Return each row below that contains the word "pair", copied without changes.

(Beginning of Input material)

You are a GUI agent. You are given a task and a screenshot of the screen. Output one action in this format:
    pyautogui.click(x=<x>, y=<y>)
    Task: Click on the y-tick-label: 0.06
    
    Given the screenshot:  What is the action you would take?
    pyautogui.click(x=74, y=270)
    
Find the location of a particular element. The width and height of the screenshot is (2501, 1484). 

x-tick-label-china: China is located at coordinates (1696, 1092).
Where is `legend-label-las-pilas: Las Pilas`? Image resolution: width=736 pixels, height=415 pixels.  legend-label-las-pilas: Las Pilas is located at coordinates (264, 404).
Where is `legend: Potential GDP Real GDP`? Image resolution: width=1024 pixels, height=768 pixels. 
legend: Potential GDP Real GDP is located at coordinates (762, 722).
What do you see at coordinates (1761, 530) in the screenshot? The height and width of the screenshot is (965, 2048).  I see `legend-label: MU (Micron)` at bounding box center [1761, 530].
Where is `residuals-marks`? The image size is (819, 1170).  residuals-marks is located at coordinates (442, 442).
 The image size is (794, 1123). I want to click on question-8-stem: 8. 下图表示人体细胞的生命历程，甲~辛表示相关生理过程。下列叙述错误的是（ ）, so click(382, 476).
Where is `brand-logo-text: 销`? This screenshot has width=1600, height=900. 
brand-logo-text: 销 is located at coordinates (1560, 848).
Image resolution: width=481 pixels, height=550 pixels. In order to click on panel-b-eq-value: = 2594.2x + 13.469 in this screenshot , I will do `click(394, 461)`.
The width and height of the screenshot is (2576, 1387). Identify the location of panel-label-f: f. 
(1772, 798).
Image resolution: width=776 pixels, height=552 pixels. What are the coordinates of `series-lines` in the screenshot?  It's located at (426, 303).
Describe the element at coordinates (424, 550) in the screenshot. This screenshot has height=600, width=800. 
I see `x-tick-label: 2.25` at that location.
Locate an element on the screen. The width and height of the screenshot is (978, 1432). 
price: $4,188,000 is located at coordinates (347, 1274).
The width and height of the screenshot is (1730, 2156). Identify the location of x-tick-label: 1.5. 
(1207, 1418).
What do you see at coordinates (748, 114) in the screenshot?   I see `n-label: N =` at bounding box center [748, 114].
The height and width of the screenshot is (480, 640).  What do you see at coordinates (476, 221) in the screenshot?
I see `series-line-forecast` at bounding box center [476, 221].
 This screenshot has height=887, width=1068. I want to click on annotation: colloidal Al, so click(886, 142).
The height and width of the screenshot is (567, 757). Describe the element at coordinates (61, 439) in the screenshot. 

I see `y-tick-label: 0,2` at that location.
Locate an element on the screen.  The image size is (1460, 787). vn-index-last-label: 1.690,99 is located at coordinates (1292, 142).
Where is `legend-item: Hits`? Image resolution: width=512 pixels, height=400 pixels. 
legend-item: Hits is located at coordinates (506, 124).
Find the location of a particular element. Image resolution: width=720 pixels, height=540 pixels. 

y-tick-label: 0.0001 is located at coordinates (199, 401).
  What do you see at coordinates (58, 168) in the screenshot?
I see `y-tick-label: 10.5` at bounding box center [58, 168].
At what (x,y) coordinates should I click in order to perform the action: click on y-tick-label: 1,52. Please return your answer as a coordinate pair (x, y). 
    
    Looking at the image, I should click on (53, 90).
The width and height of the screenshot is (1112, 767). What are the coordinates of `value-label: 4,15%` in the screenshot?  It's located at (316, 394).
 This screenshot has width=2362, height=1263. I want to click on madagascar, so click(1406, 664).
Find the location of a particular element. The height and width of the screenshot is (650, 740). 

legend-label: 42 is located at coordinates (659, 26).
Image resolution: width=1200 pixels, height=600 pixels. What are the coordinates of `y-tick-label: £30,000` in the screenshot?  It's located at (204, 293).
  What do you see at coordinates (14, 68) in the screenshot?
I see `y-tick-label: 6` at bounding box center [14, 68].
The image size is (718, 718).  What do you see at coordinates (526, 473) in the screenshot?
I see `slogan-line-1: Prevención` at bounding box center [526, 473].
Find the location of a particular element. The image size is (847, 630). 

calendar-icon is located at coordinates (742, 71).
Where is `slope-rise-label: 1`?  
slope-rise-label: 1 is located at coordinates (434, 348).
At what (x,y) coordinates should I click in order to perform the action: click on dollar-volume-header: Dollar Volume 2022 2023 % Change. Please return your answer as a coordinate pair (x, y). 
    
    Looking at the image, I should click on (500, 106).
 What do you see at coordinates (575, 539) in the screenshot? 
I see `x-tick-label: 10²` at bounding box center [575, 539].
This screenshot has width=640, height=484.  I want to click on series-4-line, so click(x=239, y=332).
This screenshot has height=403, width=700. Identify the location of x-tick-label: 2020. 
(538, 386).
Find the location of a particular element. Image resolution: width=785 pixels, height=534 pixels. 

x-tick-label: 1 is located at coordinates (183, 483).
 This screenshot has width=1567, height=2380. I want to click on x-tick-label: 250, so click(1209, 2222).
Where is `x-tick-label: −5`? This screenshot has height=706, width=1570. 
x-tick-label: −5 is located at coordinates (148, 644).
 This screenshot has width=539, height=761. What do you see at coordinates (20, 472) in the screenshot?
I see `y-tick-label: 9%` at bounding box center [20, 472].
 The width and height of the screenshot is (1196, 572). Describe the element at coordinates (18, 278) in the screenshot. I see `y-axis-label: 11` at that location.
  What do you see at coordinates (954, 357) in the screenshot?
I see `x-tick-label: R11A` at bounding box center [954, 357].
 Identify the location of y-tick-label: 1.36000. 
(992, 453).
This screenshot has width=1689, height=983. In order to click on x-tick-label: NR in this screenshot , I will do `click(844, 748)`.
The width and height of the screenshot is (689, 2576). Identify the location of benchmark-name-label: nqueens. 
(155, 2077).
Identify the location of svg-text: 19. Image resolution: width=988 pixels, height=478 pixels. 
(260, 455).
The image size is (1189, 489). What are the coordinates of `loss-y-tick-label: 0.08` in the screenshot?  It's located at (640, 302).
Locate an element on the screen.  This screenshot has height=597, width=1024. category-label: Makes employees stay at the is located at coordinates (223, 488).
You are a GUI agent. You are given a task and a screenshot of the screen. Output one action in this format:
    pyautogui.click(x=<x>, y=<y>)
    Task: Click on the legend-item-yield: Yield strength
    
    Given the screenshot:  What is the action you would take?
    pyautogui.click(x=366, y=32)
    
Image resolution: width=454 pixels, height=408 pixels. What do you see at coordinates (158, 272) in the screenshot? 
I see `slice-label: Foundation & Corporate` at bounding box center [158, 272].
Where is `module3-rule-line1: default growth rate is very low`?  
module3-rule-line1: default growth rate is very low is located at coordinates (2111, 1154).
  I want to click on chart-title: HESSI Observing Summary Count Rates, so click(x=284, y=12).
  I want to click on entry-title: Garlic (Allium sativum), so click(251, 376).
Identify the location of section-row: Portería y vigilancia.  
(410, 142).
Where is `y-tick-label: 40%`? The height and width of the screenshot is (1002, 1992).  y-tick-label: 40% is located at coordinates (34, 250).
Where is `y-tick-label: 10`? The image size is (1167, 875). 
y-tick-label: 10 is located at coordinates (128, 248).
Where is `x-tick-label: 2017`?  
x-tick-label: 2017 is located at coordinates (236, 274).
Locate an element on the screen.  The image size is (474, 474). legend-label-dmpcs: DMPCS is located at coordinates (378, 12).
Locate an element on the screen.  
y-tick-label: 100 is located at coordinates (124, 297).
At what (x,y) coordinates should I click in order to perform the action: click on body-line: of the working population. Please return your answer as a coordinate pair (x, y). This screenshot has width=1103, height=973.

(End of Input material)

| Solution to the problem |
At what (x,y) coordinates should I click in order to perform the action: click on y-tick-label: 1,52. Please return your answer as a coordinate pair (x, y). 
At what (x,y) coordinates should I click in order to perform the action: click on dollar-volume-header: Dollar Volume 2022 2023 % Change. Please return your answer as a coordinate pair (x, y). 
At what (x,y) coordinates should I click in order to perform the action: click on body-line: of the working population. Please return your answer as a coordinate pair (x, y). This screenshot has width=1103, height=973.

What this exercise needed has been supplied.